使用全证据方法时缺失数据对拓扑推断的影响。

Effects of missing data on topological inference using a Total Evidence approach.

作者信息

Guillerme Thomas, Cooper Natalie

机构信息

School of Natural Sciences, Trinity College Dublin, Dublin 2, Ireland; Trinity Centre for Biodiversity Research, Trinity College Dublin, Dublin 2, Ireland.

School of Natural Sciences, Trinity College Dublin, Dublin 2, Ireland; Trinity Centre for Biodiversity Research, Trinity College Dublin, Dublin 2, Ireland; Department of Life Sciences, Natural History Museum, Cromwell Road, London SW7 5BD, UK.

出版信息

Mol Phylogenet Evol. 2016 Jan;94(Pt A):146-58. doi: 10.1016/j.ympev.2015.08.023. Epub 2015 Aug 31.

DOI:10.1016/j.ympev.2015.08.023

PMID:26335040

Abstract

To fully understand macroevolutionary patterns and processes, we need to include both extant and extinct species in our models. This requires phylogenetic trees with both living and fossil taxa at the tips. One way to infer such phylogenies is the Total Evidence approach which uses molecular data from living taxa and morphological data from living and fossil taxa. Although the Total Evidence approach is very promising, it requires a great deal of data that can be hard to collect. Therefore this method is likely to suffer from missing data issues that may affect its ability to infer correct phylogenies. Here we use simulations to assess the effects of missing data on tree topologies inferred from Total Evidence matrices.

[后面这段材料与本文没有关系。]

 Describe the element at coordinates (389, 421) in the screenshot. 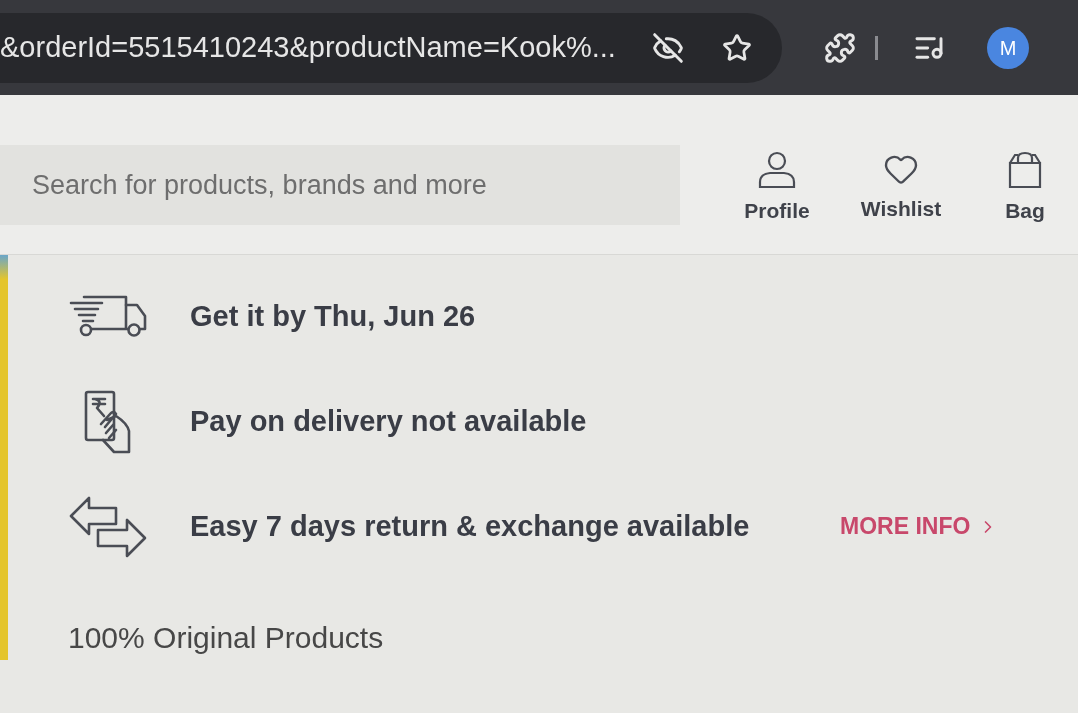

I see `info-text: Pay on delivery not available` at that location.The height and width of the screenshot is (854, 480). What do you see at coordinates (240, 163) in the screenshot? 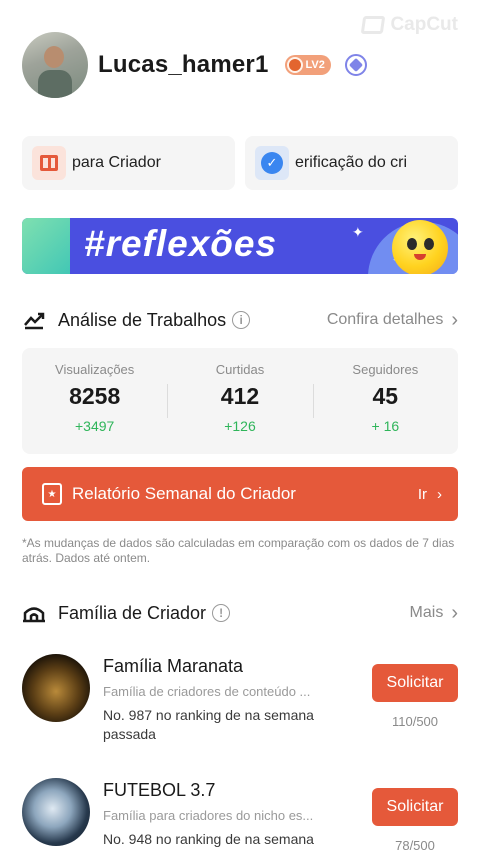
I see `shortcut-cards: para Criador ✓ erificação do cri` at bounding box center [240, 163].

We investigate three major factors that directly affect the completeness and the size of the morphological part of the matrix: the proportion of living taxa with no morphological data, the amount of missing data in the fossil record, and the overall number of morphological characters in the matrix. We infer phylogenies from complete matrices and from matrices with various amounts of missing data, and then compare missing data topologies to the "best" tree topology inferred using the complete matrix. We find that the number of living taxa with morphological characters and the overall number of morphological characters in the matrix, are more important than the amount of missing data in the fossil record for recovering the "best" tree topology. Therefore, we suggest that sampling effort should be focused on morphological data collection for living species to increase the accuracy of topological inference in a Total Evidence framework. Additionally, we find that Bayesian methods consistently outperform other tree inference methods. We therefore recommend using Bayesian consensus trees to fix the tree topology prior to further analyses.

摘要

为了全面理解宏观进化模式和过程，我们需要在模型中纳入现存物种和已灭绝物种。这就要求系统发育树的末梢同时包含现存和化石分类单元。推断此类系统发育关系的一种方法是全证据法，该方法使用现存分类单元的分子数据以及现存和化石分类单元的形态学数据。尽管全证据法很有前景，但它需要大量难以收集的数据。因此，这种方法可能会受到数据缺失问题的影响，这可能会影响其推断正确系统发育关系的能力。在这里，我们使用模拟来评估数据缺失对从全证据矩阵推断出的树拓扑结构的影响。我们研究了直接影响矩阵形态部分完整性和大小的三个主要因素：没有形态学数据的现存分类单元的比例、化石记录中的数据缺失量以及矩阵中形态特征的总数。我们从完整矩阵和具有不同数据缺失量的矩阵中推断系统发育关系，然后将数据缺失的拓扑结构与使用完整矩阵推断出的“最佳”树拓扑结构进行比较。我们发现，对于恢复“最佳”树拓扑结构而言，具有形态特征的现存分类单元的数量以及矩阵中形态特征的总数，比化石记录中的数据缺失量更为重要。因此，我们建议抽样工作应集中在收集现存物种的形态学数据上，以提高全证据框架下拓扑推断的准确性。此外，我们发现贝叶斯方法始终优于其他树推断方法。因此，我们建议在进一步分析之前，使用贝叶斯共识树来确定树拓扑结构。